Date Posted: 03.01.2016
The Challenge: How to Live in Cities
Mithun believes in the power of collective thinking to find solutions to our biggest challenge – how we live in cities. We rise to this challenge with optimistic creativity and integrated strategies, as well as a profound sense of obligation to future generations and our global community. By 2050, two-thirds of the world’s population is expected to be living in cities. In this time of rapid change and urbanization, we need to adapt effectively in response.
Today we see a vast and growing equity gap resulting from the built environment – where the zip code a child is born into has a bigger role in determining their future than any other factor. Worldwide, a number of complex issues are colliding – income, education and health disparities that sit at the root of considerable social unrest; ecological degradation; the growing threat of climate change; and the burden of producing 80% of the world’s greenhouse gas emissions while consuming 75% of the world’s energy.
There is a growing appetite for innovation as cities seek competitive advantage to attract talent and investment, to embrace aging and historically disenfranchised populations, enhance prosperity, deliver sustained opportunity and respond intelligently to a rapidly changing climate.
Neighborhoods are the soul and lifeblood of the city. And they can become the building blocks of sustainable cities. While neighborhoods and districts sit at the heart of some of the most complex challenges facing placemakers today, they provide a uniquely valuable scale to introduce and accelerate innovation to achieve profound improvements in equity, resiliency and climate protection. Neighborhoods and districts are small enough to innovate and big enough to leverage long-term investment and public policy. How we live in cities – from the neighborhood up – is the biggest challenge of our lifetime.
The Response: A New Model of Urban Regeneration
The EcoDistrict Protocol is a process-based framework and certification standard that empowers equitable, resilient, sustainable neighborhoods and districts for all. It is the heart of EcoDistricts’ work. Mithun is a founder of EcoDistricts and collaborated to develop an early prototype of the protocol. Our teams have tested the approach on projects for Little Tokyo in Los Angeles and Sun Valley in Denver, and we are launching into new work for the City of Boulder’s Civic Center EcoDistrict.

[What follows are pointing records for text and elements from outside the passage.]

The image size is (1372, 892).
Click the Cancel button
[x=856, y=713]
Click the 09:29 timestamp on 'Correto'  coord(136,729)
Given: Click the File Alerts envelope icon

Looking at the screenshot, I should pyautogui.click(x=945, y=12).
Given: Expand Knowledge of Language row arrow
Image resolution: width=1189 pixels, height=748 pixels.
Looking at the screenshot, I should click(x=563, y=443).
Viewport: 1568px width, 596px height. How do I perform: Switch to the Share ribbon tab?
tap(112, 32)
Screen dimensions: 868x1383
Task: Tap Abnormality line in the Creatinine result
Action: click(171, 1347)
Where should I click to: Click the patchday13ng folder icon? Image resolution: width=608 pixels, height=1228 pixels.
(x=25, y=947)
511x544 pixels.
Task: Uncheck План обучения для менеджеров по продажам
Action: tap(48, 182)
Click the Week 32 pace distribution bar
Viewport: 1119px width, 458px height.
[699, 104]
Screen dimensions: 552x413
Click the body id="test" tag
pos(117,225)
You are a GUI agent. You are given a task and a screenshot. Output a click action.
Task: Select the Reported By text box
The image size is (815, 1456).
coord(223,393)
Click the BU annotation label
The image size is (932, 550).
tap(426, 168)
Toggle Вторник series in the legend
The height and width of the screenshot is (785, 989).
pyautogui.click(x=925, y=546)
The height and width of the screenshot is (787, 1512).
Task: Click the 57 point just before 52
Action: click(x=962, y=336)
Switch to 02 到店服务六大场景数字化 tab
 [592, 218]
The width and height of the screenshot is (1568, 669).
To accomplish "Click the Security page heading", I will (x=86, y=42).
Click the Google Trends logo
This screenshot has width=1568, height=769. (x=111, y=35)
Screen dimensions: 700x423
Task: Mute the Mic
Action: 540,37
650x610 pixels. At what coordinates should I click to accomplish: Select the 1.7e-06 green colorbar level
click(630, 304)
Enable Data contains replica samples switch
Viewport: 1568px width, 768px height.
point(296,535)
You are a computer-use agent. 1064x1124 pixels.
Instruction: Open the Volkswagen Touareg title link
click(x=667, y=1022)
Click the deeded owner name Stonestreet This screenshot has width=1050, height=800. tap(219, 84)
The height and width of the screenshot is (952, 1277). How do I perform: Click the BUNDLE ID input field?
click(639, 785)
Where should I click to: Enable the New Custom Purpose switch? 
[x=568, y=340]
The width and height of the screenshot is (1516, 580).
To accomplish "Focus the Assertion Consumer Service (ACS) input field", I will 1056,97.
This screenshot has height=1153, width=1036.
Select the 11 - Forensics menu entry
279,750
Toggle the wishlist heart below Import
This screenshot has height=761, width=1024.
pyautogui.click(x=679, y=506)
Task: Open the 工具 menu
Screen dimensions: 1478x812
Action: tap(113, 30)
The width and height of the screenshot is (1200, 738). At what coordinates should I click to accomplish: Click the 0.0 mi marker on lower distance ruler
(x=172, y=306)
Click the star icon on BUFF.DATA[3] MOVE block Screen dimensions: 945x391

The protocol process puts a comprehensive lens on every urban regeneration decision around equity, resilience, and climate. It requires the identification of priority areas. Teams must deliver meaningful performance outcomes regarding place, prosperity, health and wellbeing, connectivity, ecosystem health and resource protection. As the team moves through the project, implementation tools such as the EcoDistricts Roadmap define the conditions for sustainable, collaborative impact.
Raising the Bar on Understanding Performance
EcoDistricts will roll out the protocol – a living document that will continue to evolve and adapt – at the EcoDistricts Summit in Denver fall 2016. The protocol is designed to support the industry in becoming facile with the use of metrics and further define our understanding of what makes a great metric to measure success. This provides an important voice for neighborhoods and districts to identify their priorities and vision for long-term resilience, and define specific targets to work towards.
As part of the Summit, Mithun partner and EcoDistricts board member Deb Guenther will join representatives from the Urban Land Institute’s Resilience Program and the Landscape Architecture Foundation’s Performance Series program in a panel discussion called “Finding a Common Language: Performance Metrics for Key Stakeholders.” Deb will share the evolution in Mithun’s understanding of what makes effective metrics, and how metrics can transform the physical design of projects.
The EcoDistricts Protocol is an evolving approach – a collaborative process that builds on the existing catalysts in neighborhoods to create the momentum, the governance, and the targets that will advance communities. The results are a higher quality of life today and a way of life for future generations.